● **EXTRAIT DU DOCUMENT**:
========================================================================

Dans cette optique, le FMI a souligné, dans son rapport sur la stabilité financière dans le monde, que l’adoption de plans crédibles d’assainissement budgétaire à moyen terme pourrait contribuer à contenir les coûts d’emprunt et à atténuer les inquiétudes quant à la viabilité de la dette71. À cet égard, et dans un contexte marqué par un déficit budgétaire chronique et un recours croissant à l’endettement extérieur, le FMI conditionne son soutien financier à l’adoption urgente d’un ensemble de réformes structurelles, souvent impopulaires, qui affectent l’ensemble du système des finances publiques, y compris la redéfinition du rapport entre l’État et les EP. Ces réformes, généralement désignées sous l’appellation de « politiques d’ajustement structurel », reposent sur un ensemble de principes économiques libéraux, parmi lesquels figurent la réduction, parfois drastique, des dépenses publiques, la promotion des exportations, et la diminution du rôle économique de l’État, notamment à travers la cession d’actifs publics et l’octroi de facilités accrues aux investisseurs étrangers72.

========================================================================

● **EXERCICE 1**:
Traduisez en anglais cette phrase de l'extrait sur le FMI : « À cet égard, et dans un contexte marqué par un déficit budgétaire chronique et un recours croissant à l’endettement extérieur, le FMI conditionne son soutien financier à l’adoption urgente d’un ensemble de réformes structurelles, souvent impopulaires, qui affectent l’ensemble du système des finances publiques, y compris la redéfinition du rapport entre l’État et les EP. »
● **EXERCICE 2**:
Dans le listing, recopiez à l'identique le passage qui va de la ligne contenant « You are a GUI » jusqu'à la ligne contenant « pyautogui.click(x=154, y=640) », ces deux lignes comprises, en omettant les images.
L'extrait et le listing constituent deux sources distinctes, sans lien entre elles.

● **DONNÉES D'ENTRÉE**:
========================================================================

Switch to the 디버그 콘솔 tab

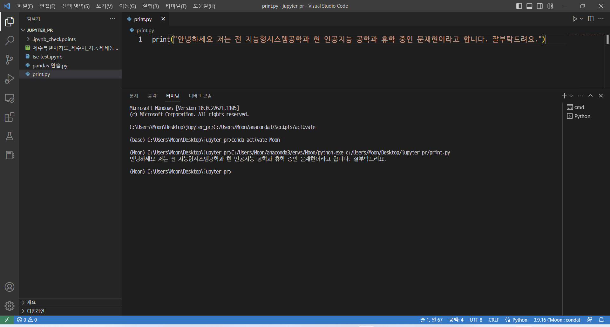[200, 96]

========================================================================

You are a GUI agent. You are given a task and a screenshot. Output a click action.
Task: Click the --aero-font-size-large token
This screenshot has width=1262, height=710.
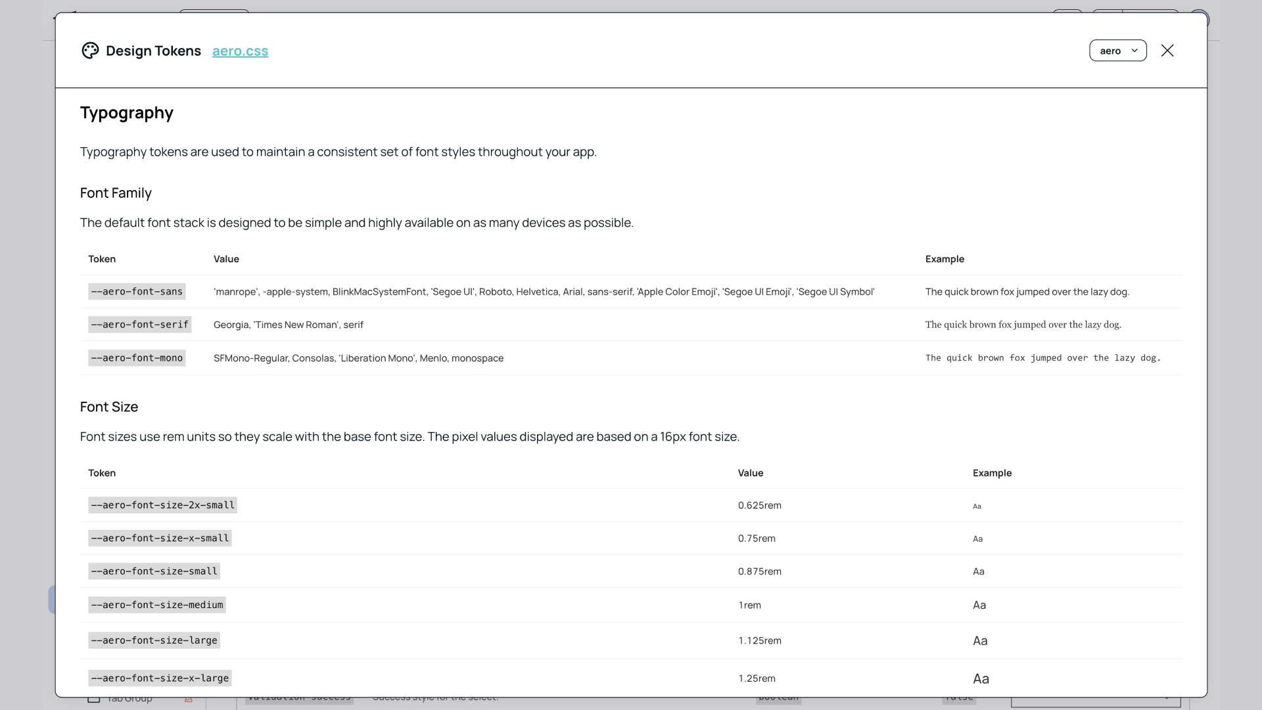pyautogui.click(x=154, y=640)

========================================================================

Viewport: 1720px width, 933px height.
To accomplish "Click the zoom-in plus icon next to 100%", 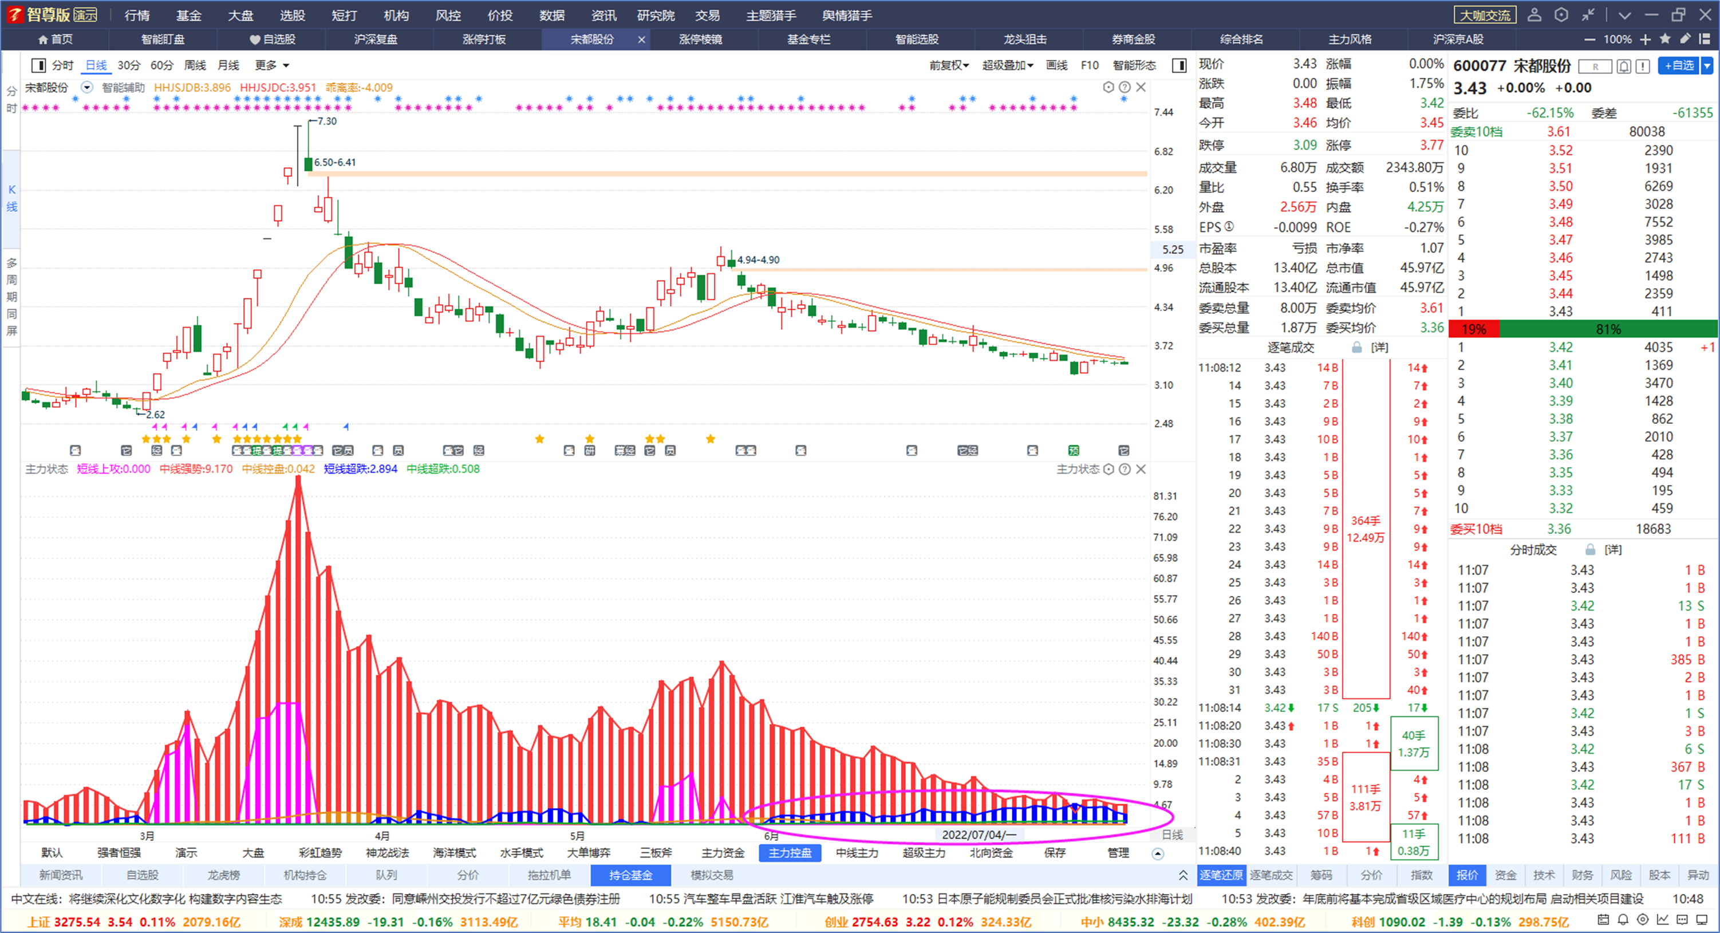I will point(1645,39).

========================================================================

● **RÉSULTAT 1**:
In this regard, and in a context marked by a chronic budget deficit and growing reliance on external borrowing, the IMF makes its financial support conditional on the urgent adoption of a set of structural reforms, often unpopular, that affect the entire public finance system, including the redefinition of the relationship between the State and the EP.

● **RÉSULTAT 2**:
You are a GUI agent. You are given a task and a screenshot. Output a click action.
Task: Click the --aero-font-size-large token
This screenshot has width=1262, height=710.
pyautogui.click(x=154, y=640)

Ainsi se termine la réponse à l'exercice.